4 Common Causes of an Itchy Throat
Typically, a sore throat can be adequately treated by drinking lots of warm fluids and taking over-the-counter pain relief medication if needed. Medicated throat lozenges are also often helpful to relieve symptoms. If an itchy throat doesn't subside after a week or so, see a doctor to determine if there's a more serious problem involved.
A sore throat that's accompanied by a fever and swollen lymph nodes usually indicates a condition that should be taken seriously and requires a visit to a doctor. The doctor is likely to take a throat swab to do a culture that can determine whether you have been infected by the streptococcus bacterium that causes strep throat. Strep throat can quickly spread to infect the tonsils or lymph nodes.
The Common Cold
Hundreds of viruses can be responsible for the common cold, which in turn is a common cause of an itchy throat. Many people find that an itchy throat is one of the first warnings they get that they've caught a cold. If your itchy throat is caused by a cold, you're likely to experience itchy eyes as well, along with a runny nose, nasal congestion, a cough and overall fatigue. The common cold typically runs its course in about a week; if your cold and sore throat don't go away in that time, see a doctor to find out whether you've picked up a secondary infection.
Because dehydration can dry out the throat, it can induce itchy throat. Dehydration causes the mucus that lines the throat to become inconsistent, either disappearing or clogging the throat with overproduction. When the mucus goes away, the exposed tissue in the throat is susceptible to irritation. When the mucus clogs up, it can tickle the throat so that you constantly want to clear it, causing a different type of itchiness. Caffeine can exacerbate dehydration and should be avoided. Water intake is vital to relieving the itchy throat that's caused by dehydration.
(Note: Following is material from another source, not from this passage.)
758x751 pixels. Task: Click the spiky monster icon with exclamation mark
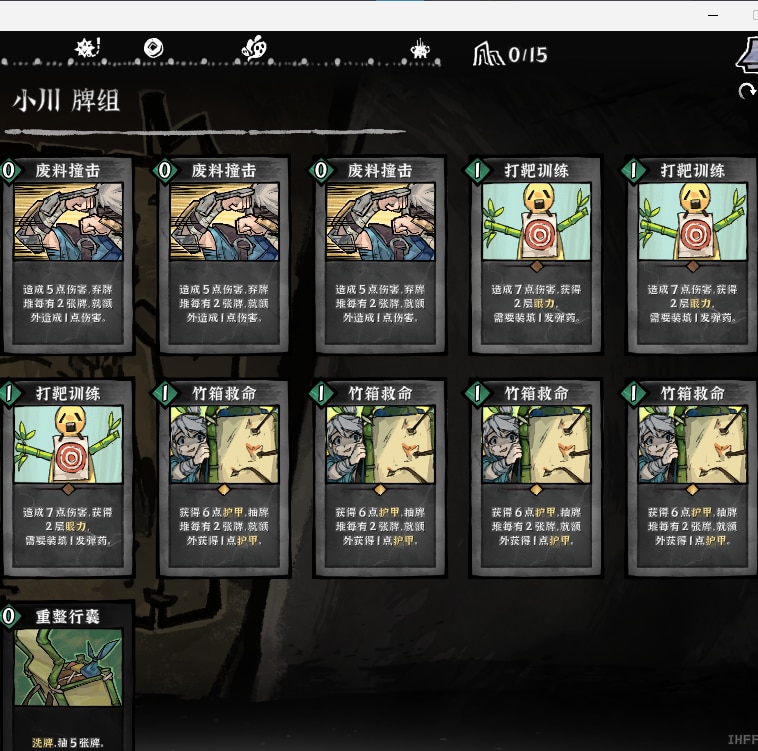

Seasonal allergies such as hay fever can trigger itchy throat. In this case, the throat symptoms are typically accompanied by sneezing and a clear, runny nose. Food allergies can also cause swelling and irritation in the throat; this type of allergy is often treated using antihistamines, and more severe cases may require steroids. Mild asthma, which is an immune system reaction similar to that of an allergy, often also causes itchy throat because of the coughing and wheezing accompanying it.
Usually, an itchy or scratchy throat just means you've caught a minor virus that is likely to go away on its own. While the most common causes of an itchy throat are not serious, the symptom itself can be irritating, and there are some cases in which an itchy throat can be a sign of something more serious. Figuring out the causes of an itchy throat can put you on the right road to learning how to treat it.